The fact that this research was selected for a top international conference also proves from another perspective the huge potential for VLP in the intersection of artificial intelligence and medical imaging.In fact, in addition to the strong collaboration between the two teams of Zhejiang University and Microsoft Research Asia, many laboratories have already made breakthroughs in this field.

For example, UniMiss, one of the advanced methods mentioned in the above study, was published in ECCV of the year in 2022 by a team from the University of Adelaide and the School of Computer Science of Northwestern Polytechnical University, with the title "UniMiss: Universal Medical Self-Supervised Learning via Breaking Dimensionality Barrier".

Paper address:
https://dl.acm.org/doi/abs/10.1007/978-3-031-19803-8_33

In this study, the authors advocate the use of a large number of 2D images to make up for the lack of 3D data, aiming to establish a general medical self-supervised expression learning framework named UniMiss.Experimental results show that UniMiss has great advantages over ImageNet pre-training and other advanced SSL (self-Supervised learning) opponents. In 2D/3D medical image analysis tasks, both segmentation and classification have satisfactory results.

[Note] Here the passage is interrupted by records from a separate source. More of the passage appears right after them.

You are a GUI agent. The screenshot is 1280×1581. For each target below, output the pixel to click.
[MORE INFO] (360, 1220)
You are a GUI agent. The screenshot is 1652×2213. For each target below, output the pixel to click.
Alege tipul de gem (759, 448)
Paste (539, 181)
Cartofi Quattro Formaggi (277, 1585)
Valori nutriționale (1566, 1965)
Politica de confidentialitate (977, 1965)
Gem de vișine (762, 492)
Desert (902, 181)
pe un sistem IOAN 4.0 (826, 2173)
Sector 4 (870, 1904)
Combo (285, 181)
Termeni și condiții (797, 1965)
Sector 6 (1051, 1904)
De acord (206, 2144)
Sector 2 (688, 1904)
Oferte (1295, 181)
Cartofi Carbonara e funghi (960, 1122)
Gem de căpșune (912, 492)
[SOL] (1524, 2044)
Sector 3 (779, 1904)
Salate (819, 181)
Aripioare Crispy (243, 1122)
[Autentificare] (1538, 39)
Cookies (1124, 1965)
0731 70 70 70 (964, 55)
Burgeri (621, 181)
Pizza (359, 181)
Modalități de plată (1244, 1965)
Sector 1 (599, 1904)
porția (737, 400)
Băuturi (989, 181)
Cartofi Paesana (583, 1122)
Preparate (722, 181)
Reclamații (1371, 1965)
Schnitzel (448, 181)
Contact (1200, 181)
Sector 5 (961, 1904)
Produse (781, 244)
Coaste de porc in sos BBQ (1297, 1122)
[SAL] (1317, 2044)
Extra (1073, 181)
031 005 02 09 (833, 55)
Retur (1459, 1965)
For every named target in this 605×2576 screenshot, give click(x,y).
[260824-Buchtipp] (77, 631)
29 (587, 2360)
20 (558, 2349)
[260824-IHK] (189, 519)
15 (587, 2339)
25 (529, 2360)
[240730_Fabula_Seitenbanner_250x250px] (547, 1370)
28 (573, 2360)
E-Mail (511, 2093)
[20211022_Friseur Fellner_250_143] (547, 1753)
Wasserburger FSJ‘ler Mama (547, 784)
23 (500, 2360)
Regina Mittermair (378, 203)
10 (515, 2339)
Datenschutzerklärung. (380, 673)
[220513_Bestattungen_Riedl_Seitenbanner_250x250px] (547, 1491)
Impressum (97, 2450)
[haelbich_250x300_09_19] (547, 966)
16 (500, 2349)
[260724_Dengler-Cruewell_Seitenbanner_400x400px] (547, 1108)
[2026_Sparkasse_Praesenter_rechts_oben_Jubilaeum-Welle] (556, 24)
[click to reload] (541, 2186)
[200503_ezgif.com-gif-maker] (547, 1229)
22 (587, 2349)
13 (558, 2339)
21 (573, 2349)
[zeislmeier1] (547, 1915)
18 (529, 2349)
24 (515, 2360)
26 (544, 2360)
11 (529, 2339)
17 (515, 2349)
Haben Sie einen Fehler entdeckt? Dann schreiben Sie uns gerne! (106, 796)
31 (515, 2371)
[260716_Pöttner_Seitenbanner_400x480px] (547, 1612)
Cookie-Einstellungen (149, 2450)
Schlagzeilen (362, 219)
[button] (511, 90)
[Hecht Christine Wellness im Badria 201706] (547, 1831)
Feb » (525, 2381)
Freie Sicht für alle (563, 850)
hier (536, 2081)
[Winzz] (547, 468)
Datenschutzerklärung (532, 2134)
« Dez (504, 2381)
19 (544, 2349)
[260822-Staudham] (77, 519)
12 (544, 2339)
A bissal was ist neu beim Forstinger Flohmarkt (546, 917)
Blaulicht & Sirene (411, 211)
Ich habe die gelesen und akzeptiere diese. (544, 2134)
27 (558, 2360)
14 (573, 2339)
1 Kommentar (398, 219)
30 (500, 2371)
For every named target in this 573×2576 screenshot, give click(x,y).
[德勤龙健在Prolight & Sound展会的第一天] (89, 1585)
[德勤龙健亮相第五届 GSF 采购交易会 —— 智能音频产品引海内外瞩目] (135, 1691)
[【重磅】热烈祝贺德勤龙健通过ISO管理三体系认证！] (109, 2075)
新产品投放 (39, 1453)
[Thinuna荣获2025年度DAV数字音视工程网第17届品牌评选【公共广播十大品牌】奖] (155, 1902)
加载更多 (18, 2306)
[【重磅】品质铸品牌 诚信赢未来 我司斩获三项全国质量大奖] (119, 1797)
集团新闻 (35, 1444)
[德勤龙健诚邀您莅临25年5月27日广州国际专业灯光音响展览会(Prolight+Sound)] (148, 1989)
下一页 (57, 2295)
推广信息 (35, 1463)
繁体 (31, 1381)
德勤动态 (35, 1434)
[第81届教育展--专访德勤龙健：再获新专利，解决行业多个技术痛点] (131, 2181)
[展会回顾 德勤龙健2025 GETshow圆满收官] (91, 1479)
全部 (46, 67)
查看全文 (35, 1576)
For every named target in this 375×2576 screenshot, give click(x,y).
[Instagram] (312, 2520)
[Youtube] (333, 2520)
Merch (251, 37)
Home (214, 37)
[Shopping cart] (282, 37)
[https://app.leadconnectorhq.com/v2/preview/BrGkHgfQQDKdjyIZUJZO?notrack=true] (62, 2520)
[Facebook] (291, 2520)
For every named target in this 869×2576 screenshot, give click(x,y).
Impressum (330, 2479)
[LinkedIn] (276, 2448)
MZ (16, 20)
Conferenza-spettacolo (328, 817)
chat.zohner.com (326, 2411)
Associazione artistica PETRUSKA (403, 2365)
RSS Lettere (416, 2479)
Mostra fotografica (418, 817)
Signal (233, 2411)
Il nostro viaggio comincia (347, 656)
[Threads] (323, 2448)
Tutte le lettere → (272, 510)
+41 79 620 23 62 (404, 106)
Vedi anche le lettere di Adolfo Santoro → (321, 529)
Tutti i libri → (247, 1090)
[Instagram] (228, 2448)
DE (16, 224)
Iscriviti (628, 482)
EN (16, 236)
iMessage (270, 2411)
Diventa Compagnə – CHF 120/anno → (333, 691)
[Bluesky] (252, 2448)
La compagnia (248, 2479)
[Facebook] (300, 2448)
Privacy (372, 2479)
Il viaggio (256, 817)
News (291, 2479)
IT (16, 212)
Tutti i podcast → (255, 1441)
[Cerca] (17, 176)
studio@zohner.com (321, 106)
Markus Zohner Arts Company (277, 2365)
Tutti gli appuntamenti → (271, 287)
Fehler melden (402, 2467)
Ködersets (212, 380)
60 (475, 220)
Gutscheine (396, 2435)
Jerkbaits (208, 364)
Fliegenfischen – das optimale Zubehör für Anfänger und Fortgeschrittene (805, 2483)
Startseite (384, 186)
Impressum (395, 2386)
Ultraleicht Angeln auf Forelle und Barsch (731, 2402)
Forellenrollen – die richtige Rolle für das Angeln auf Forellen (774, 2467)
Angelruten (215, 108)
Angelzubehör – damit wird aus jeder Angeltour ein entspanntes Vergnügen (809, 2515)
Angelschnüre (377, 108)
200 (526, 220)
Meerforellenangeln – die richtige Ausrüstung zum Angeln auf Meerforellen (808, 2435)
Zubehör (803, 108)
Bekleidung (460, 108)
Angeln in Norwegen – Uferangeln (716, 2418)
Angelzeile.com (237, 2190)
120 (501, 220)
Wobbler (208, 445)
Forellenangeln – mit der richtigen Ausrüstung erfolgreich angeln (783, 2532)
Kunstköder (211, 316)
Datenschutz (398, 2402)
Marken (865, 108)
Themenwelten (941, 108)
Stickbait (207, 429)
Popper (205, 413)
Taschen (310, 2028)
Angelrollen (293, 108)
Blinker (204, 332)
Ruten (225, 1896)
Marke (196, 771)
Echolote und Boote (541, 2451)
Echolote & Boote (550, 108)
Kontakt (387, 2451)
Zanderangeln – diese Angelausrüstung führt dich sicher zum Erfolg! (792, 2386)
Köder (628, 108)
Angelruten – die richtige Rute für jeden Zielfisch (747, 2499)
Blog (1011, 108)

In July this year, the team conducted a new round of research on UniMiss and proposed UniMiss+. Currently, the relevant results are included in the well-known international journal IEEE Transactions on Pattern Analysis and Machine Intelligence under the title "UniMiSS+: Universal Medical Self-Supervised Learning From Cross-Dimensional Unpaired Data".

Paper address:
https://ieeexplore.ieee.org/document/10617802

In the latest research, the team introduced digital reconstruction X-ray film technology in UniMiss+ to simulate CT scan X-ray images in order to access paired CT and X-ray image data. This is a huge improvement over the previous generation of UniMiss.

In short, the relevant scientific research integrating artificial intelligence and medical images is still in full swing. In time, these achievements will be transformed into applications and implemented in real medical scenarios, becoming new tools to benefit medical staff, patients, and enterprises.